Comparative Gaff and Pilodyn Testing of DCOI-A and Penta Treated Pole Sections
Article authored by Dr. Andy Zahora, Senior Research Scientist with Viance, LLC.
In many regions of the United States and Canada utility companies are making increasing use of boom/bucket trucks for above ground line/equipment maintenance, but physical climbing of poles by lineman is still necessary and indeed preferred in some circumstances. It is well established that poles treated with oil-borne preservative systems such as pentachlorophenol (penta) are considered by linemen to be safer and easier to climb than water-borne preservative systems such as CCA. DCOI-A in an HSA solvent system was recently standardized by AWPA as an alternative to penta for utility poles and there is a need for data that demonstrate if this new system will have any impact on pole climbability.
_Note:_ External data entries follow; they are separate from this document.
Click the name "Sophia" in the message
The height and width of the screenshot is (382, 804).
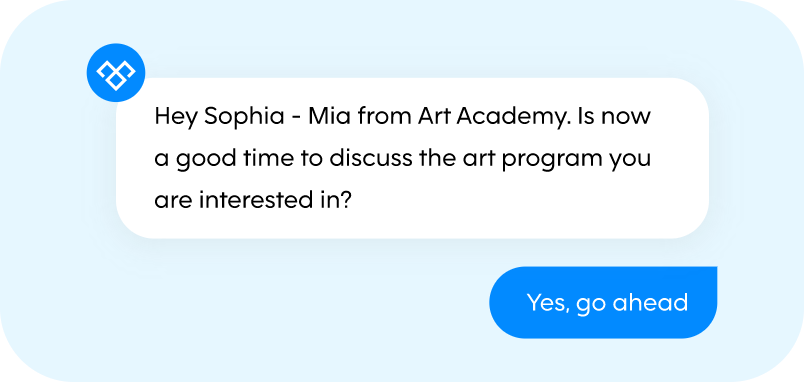click(244, 117)
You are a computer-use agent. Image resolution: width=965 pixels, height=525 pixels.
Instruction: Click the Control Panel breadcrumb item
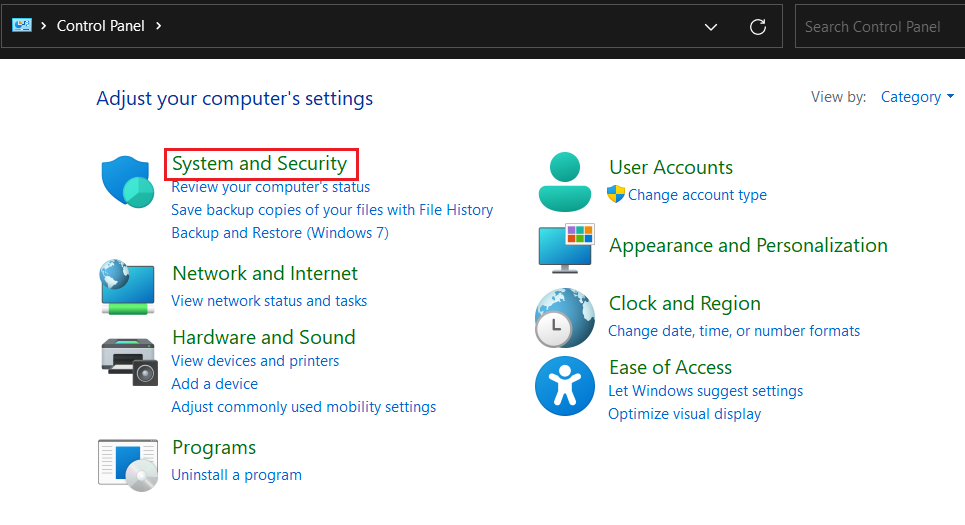100,26
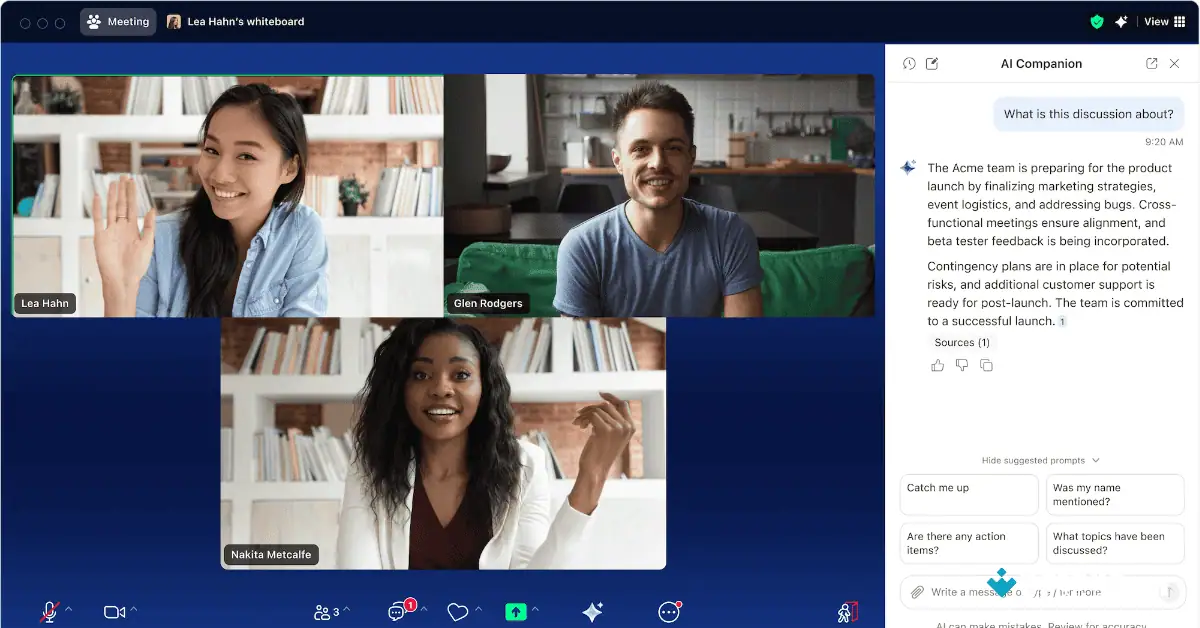
Task: View AI Companion chat history
Action: click(x=908, y=63)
The climbability of the DCOI-A treatment in southern pine was compared to penta using gaff and pilodyn pin penetration measurements. Pole sections were quartered, with different sections of the same poles treated with either DCOI-A or penta in an HSA solvent system. CCA was included as a “harder-to-climb” reference system. Results from “slide-hammer gaff” penetration and pilodyn pin penetration tests showed there was no difference in the depth of penetration into DCOI-A and penta treated pole sections. Results from both test methods revealed that gaff and pilodyn pin penetration into the oil-borne treated samples were about 20-25% deeper than in the matched CCA treated pole sections.